Asger Holm (Jakob Cedergren) is a police officer who has been taken off the streets and assigned to working emergency dispatch. Möller and co-writer Emil Nygaard Albertsen employ the power of suggestion as to why Asger has been moved off the streets, and we’re informed that his fate will decided the next day at a court proceeding. Asger receives the typical calls on the job – bicycle accidents, a man mugged by a prostitute in the red light district. But while his shift is winding down, Asger takes a call from a woman claiming she’s been abducted. She’s crying on the phone and unable to give many details. From his desk, Asger is trying to do all he can to figure out the location of the woman to little avail. He’s able to contact the woman’s young daughter and dispatch a patrol car to check on the woman’s children. With the looming threat of violence and limited information, Asger is scrambling to get help to this woman before it’s too late.
The Guilty is simply a lean thriller, no fat or filler to be found in its intense 90 minutes.
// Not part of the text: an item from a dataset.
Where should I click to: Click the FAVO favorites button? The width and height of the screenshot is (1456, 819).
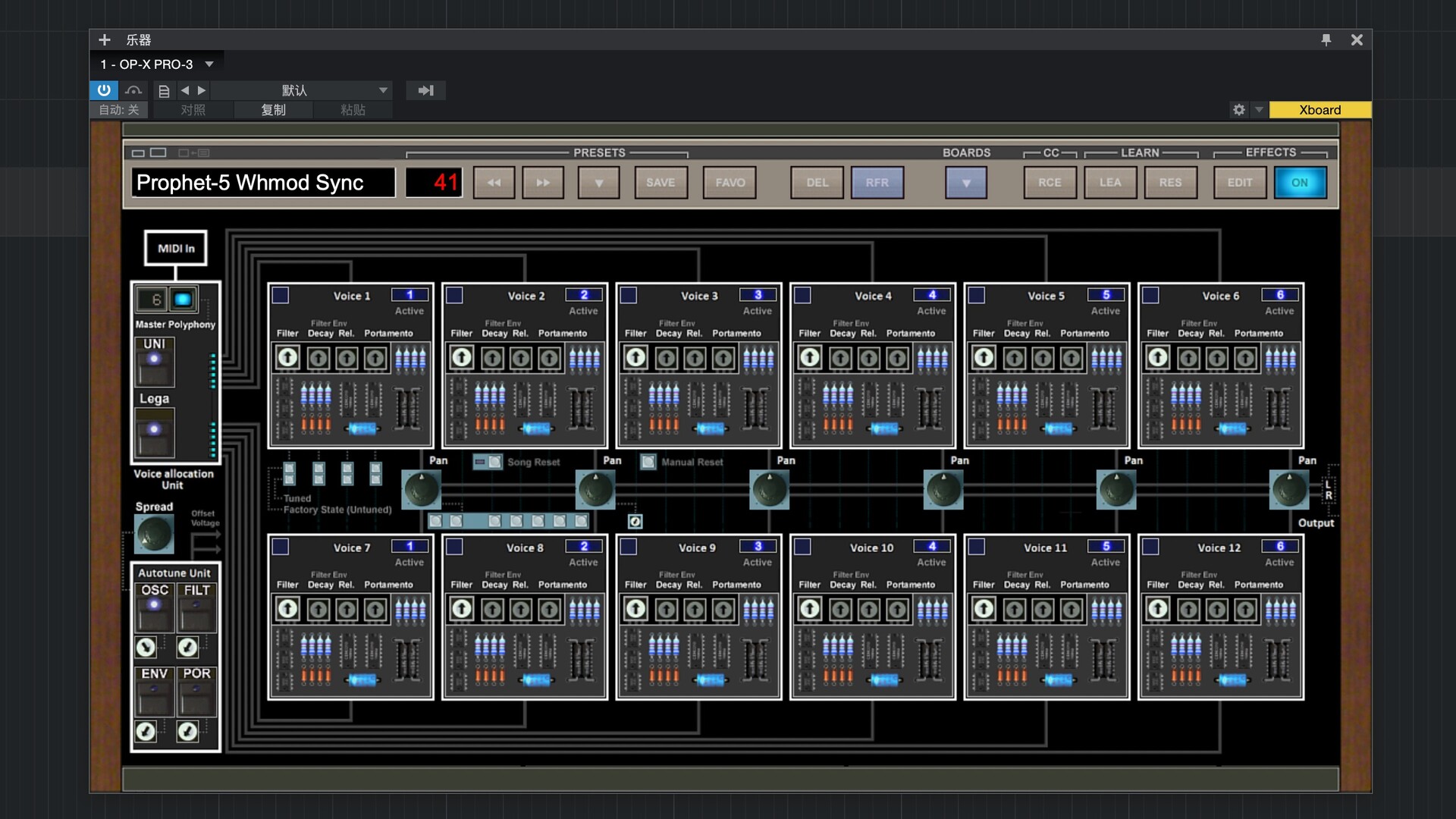coord(730,183)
Gustav Möller doesn’t try to do too much stylistically to amplify the tension. It’s direction that allows its story and leading actor to do the heavy lifting. For a film that’s mostly dialogue over the telephone, it’s astonishing the level of suspense that Möller is able to create and then build upon. Much of that is due to the powerful performance by Jakob Cedergren, who has to maintain Asger as a man trying to preserve his professional life amidst a crisis in which he’s almost entirely powerless. It’s when Asger is not speaking that Cedergren’s performance finds the most of its power, a wordless combination of frustration and anxiety that is all too palpable.
I don’t want to give away all the twists and turns that occur within The Guilty, but I will say that all of them are effective and none of them feel like the contrivances of a screenwriter’s fancy. There’s an ominous tone that is struck throughout the film and even when you suspect something shocking is coming the film never fails in making those moments land in a way that’ll make you gasp. The Guilty is Gustav Möller first feature film and it marks the arrival of a serious talent, one with the ability to craft suspense simply through character and dialogue. Jakob Cedergren anchors this breathtaking thriller, which is unrelenting in its tension as it takes you on a harrowing ride within the single confines of an emergency dispatch office. The Guilty culminates in a powerful, haunting conclusion that leaves the audience as shaken as its main character. And you thought you were having a bad day at work.
An intense single location thriller from director Gustav Möller, The Guilty creates tension and never lets the audience go due to deft direction, efficient writing, and a powerful performance by Jakob Cedergren.